EXTRACT PROVIDED
I find this statement very misleading. One of the primary contributions of Kotelevskii and Panov (2024) and Hofman et al. (2024) is the establishment of a general framework that contains not only log score-based measures but many others. Moreover, the authors of the paper under review consider exactly the same set of instantiations as in the prior work. Surprisingly, only the consideration of log score measures is mentioned in the main part of the paper when prior works are discussed. In the very next sentence, the authors contrast their work by saying "Our work thus generalizes and gives a new perspective on those measures," which seems like an intentional undervaluation of prior work and overselling of the present work.
- Lines 464-466:
The authors state:
"The results are shown in Fig. 5. We observe that throughout all measures, the total and the aleatoric components perform much better than the epistemic components, which is contrary to assumptions commonly formulated in the literature (Mukhoti et al., 2023; Kotelevskii and Panov, 2024)."
This is again misleading. Kotelevskii and Panov (2024) explicitly investigated this question in their experimental section:
"Is Excess risk always better than Bayes risk for out-of-distribution detection?"
where "Excess risk" represents epistemic uncertainty and "Bayes risk" represents aleatoric uncertainty in their notation. Their findings showed that for hard out-of-distribution data, aleatoric (and total) uncertainty outperforms epistemic uncertainty estimates. Therefore, the remark is not correct.
- Lines 812-838:
In this section, the authors derive, in the partial case of the log score, the general relationship presented in Kotelevskii and Panov (2024), specifically that:
This is redundant, as the general case has already been shown in prior work. Moreover, this particular relationship (in the case of the log score) was already derived in [1].
[1] Malinin, Andrey, and Mark Gales. "Uncertainty estimation in autoregressive structured prediction." arXiv preprint arXiv:2002.07650 (2020).
Therefore, the second contribution claimed by the authors—the introduction of the framework for uncertainty measures—is essentially overselling, given that prior work already introduces this framework.
In the paper, there are two sections in the Appendix, specifically A.4 and A.5 (which are never referenced), where the authors briefly mention that other concrete measures were introduced in the prior work. Nevertheless, the discussed relationship is incomplete; it only mentions that some measures of uncertainty were introduced in previous works but never acknowledges the existence of the framework that leads to the same equations. Additionally, it is not clear why this very important (but very tiny though) discussion is hidden in Appendix and never referenced to.

SOURCE DATA
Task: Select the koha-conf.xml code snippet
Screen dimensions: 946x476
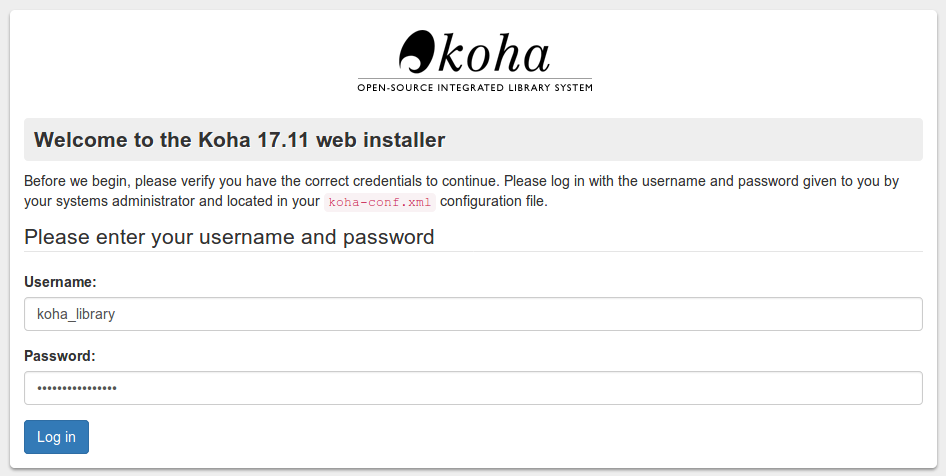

SHORT EXERCISE 1
Answer these questions using the review excerpt on uncertainty measures above.
(a) In the notation of Kotelevskii and Panov (2024), what does "Excess risk" represent?
(b) Which line range does the reviewer cite for the section that derives the log score relationship?
(c) Which two Appendix sections briefly mention that other measures were introduced in prior work?
SHORT EXERCISE 2
Pick up the review excerpt on uncertainty measures from its final sentence and continue it.

ANSWER 1
(a) Epistemic uncertainty.
(b) Lines 812-838.
(c) A.4 and A.5.

ANSWER 2
Conclusion
In this review, I have discussed the contributions claimed by the authors: (1) the consideration of CE between predicted and true distributions as a measure of uncertainty, and (2) the introduction of a framework for new uncertainty measures.
The heuristic with the order of arguments in CE seems unjustified and, in my understanding, is incorrect, as it leads to conceptually flawed definition of AU. The introduction of the framework is not novel, as it was already done in prior work but not properly referenced.
Therefore, I believe this paper should be rejected.
问题
-
Why it is never mentioned in the paper, that there are papers, that lead to exactly the same framework, and allow for the generation of new measures of predictive uncertainty?
-
Why this definition of the true AU is introduced?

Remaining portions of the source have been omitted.